[[ EXTRACTED ENTRIES, beginning ]]

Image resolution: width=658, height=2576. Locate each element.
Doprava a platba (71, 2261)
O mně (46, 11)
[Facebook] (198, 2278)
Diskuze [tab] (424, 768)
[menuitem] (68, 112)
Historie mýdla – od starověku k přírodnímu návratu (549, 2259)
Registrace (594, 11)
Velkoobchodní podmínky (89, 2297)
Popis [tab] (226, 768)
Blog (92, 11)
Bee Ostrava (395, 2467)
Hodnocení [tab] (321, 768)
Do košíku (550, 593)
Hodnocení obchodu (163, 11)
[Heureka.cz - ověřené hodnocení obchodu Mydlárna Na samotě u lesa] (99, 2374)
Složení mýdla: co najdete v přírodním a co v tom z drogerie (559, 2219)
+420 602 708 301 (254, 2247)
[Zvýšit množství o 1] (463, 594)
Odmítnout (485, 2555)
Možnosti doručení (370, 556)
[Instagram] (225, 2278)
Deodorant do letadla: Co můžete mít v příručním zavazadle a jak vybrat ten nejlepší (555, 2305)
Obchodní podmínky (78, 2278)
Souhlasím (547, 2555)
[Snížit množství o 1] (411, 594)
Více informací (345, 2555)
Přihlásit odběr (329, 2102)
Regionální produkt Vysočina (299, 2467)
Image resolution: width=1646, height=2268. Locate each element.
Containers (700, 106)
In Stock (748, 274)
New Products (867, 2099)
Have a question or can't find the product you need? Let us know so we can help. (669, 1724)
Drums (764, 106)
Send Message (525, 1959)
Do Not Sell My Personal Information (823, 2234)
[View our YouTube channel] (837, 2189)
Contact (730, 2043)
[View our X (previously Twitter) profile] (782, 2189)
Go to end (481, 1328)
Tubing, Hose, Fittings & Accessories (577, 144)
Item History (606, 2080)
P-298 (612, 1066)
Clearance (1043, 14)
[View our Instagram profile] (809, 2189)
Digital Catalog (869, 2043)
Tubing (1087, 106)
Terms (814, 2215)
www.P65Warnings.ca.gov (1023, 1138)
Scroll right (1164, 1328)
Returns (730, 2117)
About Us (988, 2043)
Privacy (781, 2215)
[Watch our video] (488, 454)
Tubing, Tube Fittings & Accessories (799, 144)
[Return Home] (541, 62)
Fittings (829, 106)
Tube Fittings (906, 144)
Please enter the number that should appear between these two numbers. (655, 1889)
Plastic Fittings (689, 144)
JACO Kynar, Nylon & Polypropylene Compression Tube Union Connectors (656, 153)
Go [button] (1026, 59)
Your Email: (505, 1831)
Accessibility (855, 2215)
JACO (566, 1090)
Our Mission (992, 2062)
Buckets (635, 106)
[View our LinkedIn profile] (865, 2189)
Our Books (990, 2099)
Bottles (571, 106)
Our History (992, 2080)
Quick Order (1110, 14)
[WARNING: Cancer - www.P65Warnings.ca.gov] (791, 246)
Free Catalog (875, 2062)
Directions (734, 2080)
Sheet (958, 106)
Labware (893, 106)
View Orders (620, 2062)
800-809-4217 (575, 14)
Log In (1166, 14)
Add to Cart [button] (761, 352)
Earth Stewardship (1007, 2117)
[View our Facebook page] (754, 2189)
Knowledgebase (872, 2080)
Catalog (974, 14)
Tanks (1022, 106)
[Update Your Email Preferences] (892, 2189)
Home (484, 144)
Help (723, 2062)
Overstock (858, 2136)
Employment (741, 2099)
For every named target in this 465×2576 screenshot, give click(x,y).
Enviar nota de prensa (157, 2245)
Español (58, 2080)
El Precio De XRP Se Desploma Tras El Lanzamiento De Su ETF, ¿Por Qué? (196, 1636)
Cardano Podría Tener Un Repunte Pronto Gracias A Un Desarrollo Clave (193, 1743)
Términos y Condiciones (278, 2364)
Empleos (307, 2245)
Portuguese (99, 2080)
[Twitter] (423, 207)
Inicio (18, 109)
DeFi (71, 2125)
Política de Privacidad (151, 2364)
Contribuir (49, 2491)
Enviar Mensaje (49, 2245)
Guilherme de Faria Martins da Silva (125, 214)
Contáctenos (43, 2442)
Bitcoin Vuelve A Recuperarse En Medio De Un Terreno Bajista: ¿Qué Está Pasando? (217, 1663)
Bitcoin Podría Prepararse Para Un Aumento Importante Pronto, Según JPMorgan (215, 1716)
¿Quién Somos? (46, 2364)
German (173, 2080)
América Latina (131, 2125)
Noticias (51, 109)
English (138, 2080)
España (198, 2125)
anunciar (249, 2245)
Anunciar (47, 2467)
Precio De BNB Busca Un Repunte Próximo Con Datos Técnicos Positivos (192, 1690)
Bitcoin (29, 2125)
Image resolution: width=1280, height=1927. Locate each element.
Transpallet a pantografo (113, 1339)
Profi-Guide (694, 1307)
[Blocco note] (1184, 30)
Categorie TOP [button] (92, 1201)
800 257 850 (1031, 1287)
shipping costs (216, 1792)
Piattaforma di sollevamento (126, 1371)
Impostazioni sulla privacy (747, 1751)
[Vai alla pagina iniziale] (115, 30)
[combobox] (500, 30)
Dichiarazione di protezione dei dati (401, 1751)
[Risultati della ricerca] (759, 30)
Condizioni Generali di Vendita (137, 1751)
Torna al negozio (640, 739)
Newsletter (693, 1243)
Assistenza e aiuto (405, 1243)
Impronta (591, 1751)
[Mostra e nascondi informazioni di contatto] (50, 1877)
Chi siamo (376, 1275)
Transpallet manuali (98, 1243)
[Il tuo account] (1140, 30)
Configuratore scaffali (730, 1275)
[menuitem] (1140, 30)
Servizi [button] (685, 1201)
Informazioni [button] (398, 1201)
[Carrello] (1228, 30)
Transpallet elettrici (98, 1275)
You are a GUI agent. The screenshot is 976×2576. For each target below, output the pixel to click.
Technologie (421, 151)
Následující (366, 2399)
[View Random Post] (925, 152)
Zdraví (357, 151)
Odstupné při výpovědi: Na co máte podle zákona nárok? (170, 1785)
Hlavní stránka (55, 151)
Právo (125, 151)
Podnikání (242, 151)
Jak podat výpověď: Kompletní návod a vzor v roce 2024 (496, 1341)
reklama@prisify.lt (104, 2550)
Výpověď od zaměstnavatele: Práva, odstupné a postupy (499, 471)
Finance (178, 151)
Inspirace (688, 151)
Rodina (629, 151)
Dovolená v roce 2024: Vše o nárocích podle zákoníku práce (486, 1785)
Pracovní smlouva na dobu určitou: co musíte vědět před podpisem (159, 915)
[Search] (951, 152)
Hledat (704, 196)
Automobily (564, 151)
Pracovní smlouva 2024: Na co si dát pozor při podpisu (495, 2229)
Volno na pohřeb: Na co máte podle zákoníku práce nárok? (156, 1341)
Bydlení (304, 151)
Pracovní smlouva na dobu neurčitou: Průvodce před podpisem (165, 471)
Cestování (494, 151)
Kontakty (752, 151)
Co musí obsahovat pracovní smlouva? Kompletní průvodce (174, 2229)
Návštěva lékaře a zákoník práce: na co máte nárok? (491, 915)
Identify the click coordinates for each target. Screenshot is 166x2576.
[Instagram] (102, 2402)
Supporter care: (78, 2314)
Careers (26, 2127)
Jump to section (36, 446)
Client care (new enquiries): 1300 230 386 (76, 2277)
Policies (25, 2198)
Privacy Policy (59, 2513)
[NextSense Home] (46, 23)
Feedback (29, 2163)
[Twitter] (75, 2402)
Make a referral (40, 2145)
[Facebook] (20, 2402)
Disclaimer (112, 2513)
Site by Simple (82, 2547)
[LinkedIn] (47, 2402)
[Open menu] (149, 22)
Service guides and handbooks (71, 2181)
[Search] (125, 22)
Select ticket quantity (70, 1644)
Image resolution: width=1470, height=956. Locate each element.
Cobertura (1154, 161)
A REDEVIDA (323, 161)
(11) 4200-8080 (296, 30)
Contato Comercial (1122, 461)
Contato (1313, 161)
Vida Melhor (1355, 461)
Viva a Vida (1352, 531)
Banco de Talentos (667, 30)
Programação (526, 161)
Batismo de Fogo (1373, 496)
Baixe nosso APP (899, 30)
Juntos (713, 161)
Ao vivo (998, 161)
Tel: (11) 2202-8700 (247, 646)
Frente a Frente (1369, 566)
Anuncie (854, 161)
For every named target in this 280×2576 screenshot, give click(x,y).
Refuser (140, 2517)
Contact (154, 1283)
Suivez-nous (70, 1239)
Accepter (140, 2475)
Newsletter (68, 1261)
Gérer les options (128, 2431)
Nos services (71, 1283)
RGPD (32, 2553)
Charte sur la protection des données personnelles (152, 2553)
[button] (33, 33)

[[ EXTRACTED ENTRIES, end ]]

WHAT YOU ARE ASKED TO DO :: From the records above, transcribe exactly the run of lines that opens with the line holding "Zdraví (357, 151)" and closes with the line holding "(11) 4200-8080 (296, 30)", both included.

RESULT FOR THIS EXERCISE ::
Zdraví (357, 151)
Odstupné při výpovědi: Na co máte podle zákona nárok? (170, 1785)
Hlavní stránka (55, 151)
Právo (125, 151)
Podnikání (242, 151)
Jak podat výpověď: Kompletní návod a vzor v roce 2024 (496, 1341)
reklama@prisify.lt (104, 2550)
Výpověď od zaměstnavatele: Práva, odstupné a postupy (499, 471)
Finance (178, 151)
Inspirace (688, 151)
Rodina (629, 151)
Dovolená v roce 2024: Vše o nárocích podle zákoníku práce (486, 1785)
Pracovní smlouva na dobu určitou: co musíte vědět před podpisem (159, 915)
[Search] (951, 152)
Hledat (704, 196)
Automobily (564, 151)
Pracovní smlouva 2024: Na co si dát pozor při podpisu (495, 2229)
Volno na pohřeb: Na co máte podle zákoníku práce nárok? (156, 1341)
Bydlení (304, 151)
Pracovní smlouva na dobu neurčitou: Průvodce před podpisem (165, 471)
Cestování (494, 151)
Kontakty (752, 151)
Co musí obsahovat pracovní smlouva? Kompletní průvodce (174, 2229)
Návštěva lékaře a zákoník práce: na co máte nárok? (491, 915)
Identify the click coordinates for each target. Screenshot is 166x2576.
[Instagram] (102, 2402)
Supporter care: (78, 2314)
Careers (26, 2127)
Jump to section (36, 446)
Client care (new enquiries): 1300 230 386 (76, 2277)
Policies (25, 2198)
Privacy Policy (59, 2513)
[NextSense Home] (46, 23)
Feedback (29, 2163)
[Twitter] (75, 2402)
Make a referral (40, 2145)
[Facebook] (20, 2402)
Disclaimer (112, 2513)
Site by Simple (82, 2547)
[LinkedIn] (47, 2402)
[Open menu] (149, 22)
Service guides and handbooks (71, 2181)
[Search] (125, 22)
Select ticket quantity (70, 1644)
Image resolution: width=1470, height=956. Locate each element.
Cobertura (1154, 161)
A REDEVIDA (323, 161)
(11) 4200-8080 (296, 30)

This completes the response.